# Diluted Earnings Per Share

Diluted EPS is a variant of earnings per share which represents the worst-case scenario with respect to per share profitability, and is calculated by assuming all convertible financial instruments of the company are converted to its common stock.

Diluted EPS is different from basic EPS which equals earnings attributable to common shareholders divided by weighted average number of outstanding common shares. It is called diluted EPS because increase in weighted average number of outstanding common shares (the denominator) relative to earnings (the numerator) reduces the ratio and dilutes earnings.

A company’s capital structure may include instruments entitling their holders to claim a specific number of the company’s common shares either at their choice or upon occurrence of any contingency. Such convertible instruments include stock options, stock warrants, convertible bonds, convertible preferred stock, etc.

If there are no dilutive convertible instruments, the company's diluted EPS equals its basic EPS.
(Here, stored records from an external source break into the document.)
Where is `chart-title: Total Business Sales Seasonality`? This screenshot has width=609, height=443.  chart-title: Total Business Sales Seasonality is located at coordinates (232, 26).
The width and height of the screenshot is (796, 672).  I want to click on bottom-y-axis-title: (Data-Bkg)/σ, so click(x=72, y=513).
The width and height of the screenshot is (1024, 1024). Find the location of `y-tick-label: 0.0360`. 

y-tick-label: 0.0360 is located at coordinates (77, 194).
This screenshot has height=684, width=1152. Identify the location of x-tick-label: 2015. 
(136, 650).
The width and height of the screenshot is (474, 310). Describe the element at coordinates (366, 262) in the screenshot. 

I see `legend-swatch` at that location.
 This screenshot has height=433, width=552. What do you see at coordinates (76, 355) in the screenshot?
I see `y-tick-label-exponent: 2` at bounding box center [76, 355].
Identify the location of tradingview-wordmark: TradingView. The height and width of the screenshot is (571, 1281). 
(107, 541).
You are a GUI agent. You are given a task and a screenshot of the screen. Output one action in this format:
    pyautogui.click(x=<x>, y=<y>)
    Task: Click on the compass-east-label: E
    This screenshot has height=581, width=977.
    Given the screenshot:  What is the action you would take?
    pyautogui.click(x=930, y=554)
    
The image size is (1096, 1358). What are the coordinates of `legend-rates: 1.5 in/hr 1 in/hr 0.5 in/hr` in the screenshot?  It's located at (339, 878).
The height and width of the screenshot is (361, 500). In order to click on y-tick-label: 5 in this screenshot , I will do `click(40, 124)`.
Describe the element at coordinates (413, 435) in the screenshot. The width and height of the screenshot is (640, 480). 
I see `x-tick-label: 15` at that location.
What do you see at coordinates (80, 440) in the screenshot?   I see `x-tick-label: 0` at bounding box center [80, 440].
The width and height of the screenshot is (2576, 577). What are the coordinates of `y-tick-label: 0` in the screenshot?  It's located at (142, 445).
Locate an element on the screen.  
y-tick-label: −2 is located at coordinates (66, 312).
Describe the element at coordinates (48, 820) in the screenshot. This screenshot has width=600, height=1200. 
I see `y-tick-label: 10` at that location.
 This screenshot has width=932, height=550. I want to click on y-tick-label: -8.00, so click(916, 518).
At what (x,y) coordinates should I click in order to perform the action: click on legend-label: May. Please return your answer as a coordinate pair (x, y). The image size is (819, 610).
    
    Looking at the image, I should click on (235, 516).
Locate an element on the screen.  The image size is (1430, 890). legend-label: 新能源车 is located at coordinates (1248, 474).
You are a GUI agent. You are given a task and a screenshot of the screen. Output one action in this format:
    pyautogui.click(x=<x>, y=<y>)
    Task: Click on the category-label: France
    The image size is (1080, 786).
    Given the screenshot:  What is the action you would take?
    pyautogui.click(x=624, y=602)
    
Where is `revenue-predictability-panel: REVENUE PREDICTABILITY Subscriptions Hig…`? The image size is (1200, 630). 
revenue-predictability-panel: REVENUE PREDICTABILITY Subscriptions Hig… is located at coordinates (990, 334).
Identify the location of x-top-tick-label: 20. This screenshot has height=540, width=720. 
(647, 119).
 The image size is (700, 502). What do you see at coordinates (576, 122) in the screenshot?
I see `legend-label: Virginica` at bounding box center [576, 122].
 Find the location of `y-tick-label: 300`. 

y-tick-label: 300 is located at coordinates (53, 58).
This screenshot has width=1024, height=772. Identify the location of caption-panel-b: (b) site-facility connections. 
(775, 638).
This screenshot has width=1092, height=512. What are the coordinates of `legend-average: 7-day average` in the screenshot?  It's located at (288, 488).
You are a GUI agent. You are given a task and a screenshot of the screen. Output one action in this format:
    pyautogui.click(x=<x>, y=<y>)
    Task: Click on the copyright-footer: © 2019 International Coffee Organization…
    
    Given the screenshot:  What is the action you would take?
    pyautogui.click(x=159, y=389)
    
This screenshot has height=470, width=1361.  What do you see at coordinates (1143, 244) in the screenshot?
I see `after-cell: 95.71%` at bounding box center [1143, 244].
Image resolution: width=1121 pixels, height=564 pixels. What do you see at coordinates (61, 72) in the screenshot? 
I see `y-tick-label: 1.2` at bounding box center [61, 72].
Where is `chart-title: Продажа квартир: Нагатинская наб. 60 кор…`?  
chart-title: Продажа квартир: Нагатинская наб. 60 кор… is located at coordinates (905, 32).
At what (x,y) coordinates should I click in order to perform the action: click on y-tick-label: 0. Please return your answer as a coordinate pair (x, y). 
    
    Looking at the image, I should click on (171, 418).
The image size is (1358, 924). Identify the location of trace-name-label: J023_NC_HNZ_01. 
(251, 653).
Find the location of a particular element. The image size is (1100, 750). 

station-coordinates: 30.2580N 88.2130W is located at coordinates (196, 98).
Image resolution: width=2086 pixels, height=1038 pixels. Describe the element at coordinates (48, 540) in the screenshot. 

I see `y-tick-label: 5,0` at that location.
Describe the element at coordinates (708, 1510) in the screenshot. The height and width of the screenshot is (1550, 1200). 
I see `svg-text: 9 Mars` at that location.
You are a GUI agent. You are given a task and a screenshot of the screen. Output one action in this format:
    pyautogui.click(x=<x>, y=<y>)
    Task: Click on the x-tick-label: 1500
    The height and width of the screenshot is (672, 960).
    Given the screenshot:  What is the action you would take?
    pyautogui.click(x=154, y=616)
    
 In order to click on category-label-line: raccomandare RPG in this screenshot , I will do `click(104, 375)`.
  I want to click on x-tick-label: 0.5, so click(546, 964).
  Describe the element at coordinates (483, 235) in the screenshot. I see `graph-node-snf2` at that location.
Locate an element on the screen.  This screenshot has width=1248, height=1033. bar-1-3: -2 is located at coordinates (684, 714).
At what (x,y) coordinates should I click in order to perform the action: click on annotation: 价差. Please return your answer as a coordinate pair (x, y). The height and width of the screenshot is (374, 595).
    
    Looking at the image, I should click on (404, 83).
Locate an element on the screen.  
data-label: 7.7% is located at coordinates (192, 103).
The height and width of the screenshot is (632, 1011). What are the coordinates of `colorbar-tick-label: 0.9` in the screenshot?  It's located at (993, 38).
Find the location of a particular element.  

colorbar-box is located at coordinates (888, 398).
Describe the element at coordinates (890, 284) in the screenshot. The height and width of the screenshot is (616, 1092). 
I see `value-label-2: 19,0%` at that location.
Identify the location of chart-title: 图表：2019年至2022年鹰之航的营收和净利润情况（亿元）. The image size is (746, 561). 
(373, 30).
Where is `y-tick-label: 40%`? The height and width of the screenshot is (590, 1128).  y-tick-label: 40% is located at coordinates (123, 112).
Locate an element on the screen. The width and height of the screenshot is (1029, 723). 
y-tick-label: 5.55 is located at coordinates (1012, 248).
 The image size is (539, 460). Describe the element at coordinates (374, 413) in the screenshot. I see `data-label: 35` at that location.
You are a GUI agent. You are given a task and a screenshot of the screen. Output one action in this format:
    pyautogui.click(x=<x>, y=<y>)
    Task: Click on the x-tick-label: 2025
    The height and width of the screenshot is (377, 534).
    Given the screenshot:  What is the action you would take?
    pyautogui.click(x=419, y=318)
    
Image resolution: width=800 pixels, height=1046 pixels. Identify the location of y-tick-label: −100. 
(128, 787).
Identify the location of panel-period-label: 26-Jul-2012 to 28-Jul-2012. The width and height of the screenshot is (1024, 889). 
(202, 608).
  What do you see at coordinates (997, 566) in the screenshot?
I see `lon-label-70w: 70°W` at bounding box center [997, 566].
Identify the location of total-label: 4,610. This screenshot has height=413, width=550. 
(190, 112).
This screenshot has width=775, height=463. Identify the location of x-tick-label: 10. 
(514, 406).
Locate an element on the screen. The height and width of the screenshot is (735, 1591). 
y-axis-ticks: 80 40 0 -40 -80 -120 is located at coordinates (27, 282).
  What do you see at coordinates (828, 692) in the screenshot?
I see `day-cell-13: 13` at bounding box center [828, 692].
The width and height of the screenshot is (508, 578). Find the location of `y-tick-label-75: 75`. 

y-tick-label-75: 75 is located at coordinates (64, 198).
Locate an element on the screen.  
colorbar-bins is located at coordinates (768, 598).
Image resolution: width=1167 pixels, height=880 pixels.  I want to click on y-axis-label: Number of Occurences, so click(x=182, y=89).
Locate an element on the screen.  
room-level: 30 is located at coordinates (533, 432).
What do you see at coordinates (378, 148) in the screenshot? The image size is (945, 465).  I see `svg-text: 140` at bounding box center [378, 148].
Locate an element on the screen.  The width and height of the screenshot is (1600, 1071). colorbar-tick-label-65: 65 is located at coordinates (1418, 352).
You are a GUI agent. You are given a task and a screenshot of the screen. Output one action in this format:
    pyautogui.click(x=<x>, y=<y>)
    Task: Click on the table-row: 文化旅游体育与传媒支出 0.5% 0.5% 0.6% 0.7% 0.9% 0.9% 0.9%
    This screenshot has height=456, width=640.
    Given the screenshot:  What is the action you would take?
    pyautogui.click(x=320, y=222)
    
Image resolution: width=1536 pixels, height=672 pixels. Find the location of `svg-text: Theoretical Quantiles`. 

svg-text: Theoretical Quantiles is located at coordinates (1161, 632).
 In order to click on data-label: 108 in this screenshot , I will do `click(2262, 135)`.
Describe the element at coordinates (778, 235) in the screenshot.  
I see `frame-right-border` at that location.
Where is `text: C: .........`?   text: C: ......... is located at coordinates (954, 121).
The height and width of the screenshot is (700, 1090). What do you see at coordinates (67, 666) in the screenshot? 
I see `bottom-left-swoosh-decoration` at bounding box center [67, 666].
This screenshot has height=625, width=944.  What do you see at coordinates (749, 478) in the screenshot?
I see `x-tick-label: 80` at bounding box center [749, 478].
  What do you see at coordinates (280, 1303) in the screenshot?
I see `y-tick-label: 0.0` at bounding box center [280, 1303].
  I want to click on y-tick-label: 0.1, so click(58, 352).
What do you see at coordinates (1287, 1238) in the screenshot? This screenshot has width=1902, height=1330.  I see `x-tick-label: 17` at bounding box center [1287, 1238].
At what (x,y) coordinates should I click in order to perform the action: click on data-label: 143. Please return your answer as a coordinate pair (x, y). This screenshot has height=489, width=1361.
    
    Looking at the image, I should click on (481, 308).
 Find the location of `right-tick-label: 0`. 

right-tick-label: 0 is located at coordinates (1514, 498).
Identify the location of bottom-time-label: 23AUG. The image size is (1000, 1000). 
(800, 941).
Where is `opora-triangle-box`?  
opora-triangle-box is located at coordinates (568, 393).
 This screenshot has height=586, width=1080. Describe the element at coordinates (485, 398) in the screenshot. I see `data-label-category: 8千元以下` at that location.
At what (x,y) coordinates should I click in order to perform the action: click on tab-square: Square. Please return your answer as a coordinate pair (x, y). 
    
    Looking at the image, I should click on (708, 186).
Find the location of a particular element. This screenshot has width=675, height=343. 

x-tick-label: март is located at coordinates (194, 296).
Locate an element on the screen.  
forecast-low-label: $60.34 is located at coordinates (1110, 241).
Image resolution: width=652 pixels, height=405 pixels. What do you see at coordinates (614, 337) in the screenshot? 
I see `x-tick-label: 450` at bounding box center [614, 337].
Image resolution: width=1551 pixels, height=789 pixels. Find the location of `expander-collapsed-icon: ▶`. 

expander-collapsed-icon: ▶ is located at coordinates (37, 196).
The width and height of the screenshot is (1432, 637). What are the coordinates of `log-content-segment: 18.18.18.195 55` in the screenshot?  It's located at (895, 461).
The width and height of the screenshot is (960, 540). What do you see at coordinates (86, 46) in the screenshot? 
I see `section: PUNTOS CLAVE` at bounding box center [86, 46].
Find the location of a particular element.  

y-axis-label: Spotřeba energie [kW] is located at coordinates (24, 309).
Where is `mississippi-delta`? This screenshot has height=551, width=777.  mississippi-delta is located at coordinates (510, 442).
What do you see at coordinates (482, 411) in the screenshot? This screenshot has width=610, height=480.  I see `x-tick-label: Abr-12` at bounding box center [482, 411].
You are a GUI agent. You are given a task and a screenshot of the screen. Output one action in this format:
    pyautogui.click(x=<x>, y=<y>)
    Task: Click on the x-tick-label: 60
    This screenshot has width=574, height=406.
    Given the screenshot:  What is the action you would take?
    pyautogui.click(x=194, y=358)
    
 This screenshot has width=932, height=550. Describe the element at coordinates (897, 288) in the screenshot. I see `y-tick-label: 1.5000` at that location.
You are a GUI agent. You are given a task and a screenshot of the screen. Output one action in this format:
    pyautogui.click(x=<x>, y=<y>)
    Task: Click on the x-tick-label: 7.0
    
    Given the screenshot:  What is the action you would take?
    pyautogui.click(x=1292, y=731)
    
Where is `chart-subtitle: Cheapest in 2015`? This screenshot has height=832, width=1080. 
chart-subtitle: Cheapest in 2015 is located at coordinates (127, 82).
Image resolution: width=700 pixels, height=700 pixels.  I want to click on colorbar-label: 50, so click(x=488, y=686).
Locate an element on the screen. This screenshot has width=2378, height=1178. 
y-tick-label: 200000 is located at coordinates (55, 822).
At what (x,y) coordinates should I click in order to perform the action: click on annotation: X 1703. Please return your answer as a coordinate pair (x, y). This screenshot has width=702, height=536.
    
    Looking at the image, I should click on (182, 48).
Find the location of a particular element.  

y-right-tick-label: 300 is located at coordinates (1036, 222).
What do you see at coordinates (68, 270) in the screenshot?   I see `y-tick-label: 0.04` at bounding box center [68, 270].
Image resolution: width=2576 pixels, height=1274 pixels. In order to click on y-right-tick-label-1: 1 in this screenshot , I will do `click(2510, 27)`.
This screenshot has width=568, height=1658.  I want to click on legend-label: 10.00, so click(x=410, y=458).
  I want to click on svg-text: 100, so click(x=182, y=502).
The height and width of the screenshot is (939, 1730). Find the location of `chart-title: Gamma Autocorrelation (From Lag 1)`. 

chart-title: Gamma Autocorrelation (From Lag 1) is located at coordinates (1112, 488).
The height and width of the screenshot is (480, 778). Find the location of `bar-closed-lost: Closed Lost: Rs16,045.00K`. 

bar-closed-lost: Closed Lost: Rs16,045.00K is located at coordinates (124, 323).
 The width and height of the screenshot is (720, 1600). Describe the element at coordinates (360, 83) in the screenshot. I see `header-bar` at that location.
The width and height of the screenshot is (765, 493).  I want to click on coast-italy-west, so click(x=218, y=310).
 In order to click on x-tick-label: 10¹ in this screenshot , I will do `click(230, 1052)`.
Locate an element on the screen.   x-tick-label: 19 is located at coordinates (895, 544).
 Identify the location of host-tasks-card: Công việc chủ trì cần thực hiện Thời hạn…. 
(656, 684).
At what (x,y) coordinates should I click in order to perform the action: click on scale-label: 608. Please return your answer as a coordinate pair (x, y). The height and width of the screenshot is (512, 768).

## Formula and Calculation

$$ \text{Diluted Earnings Per Share} \\ = \frac{\text{Net Income} - \text{Preferred Dividends}}{\text{Weighted Average Number of Dilutive Common Shares}} $$

Weighted average number of dilutive common shares represents the time-weighted average number of maximum possible outstanding common shares. Only such convertible instruments are considered in calculation of diluted EPS which tend to lower the EPS below basic EPS. Instruments that increase numerator by a percentage higher than relevant percentage increase in the denominator, thereby resulting in increased EPS when compared to basic EPS, are anti-dilutive and are not considered when calculating diluted EPS.

## Example

You work as Technical Accounting Manager at Machu Picchu Tours. You asked your assistant to calculate EPS for the company. He did pretty good job with the basic EPS, but is overwhelmed by the complexity of diluted EPS. He came up with the following figures and is looking forward to your input:

Net income | 8,000,000 |

Preferred dividends | 1,000,000 |

Weighted average number of shares | 500,000 |

Stock options (each convertible to 2 shares, at below market price) | 50,000 |

5,000; 10% bonds, each convertible to 20 shares | 5,000,000 |

**Solution:**

$$ \text{Diluted Earnings Per Share} \\ = \frac{\text{8,000,000} - \text{1,000,000} + \text{5,000,000} \times \text{10%}}{\text{500,000} + \text{50,000} \times \text{2} + \text{5,000} \times \text{20}} \\ = \text{\$10.71} $$

The numerator represents net income of $8,000,000 minus the preferred dividends amounting to $1,000,000 plus the interest expense on convertible bond of $500,000 (= $5,000,000 × 10%). The interest expense is added because in calculation of diluted EPS it is assumed that conversion takes place at the start of the year, and in event of such conversion the interest expense on convertible bond will not be incurred.

The denominator represent weighted average number of dilutive common shares of 500,000 plus 100,000 additional shares on account of exercise of stock options (= 50,000 × 2) plus 100,000 more shares issued on account of conversion of the convertible bond (= 5,000 × 20).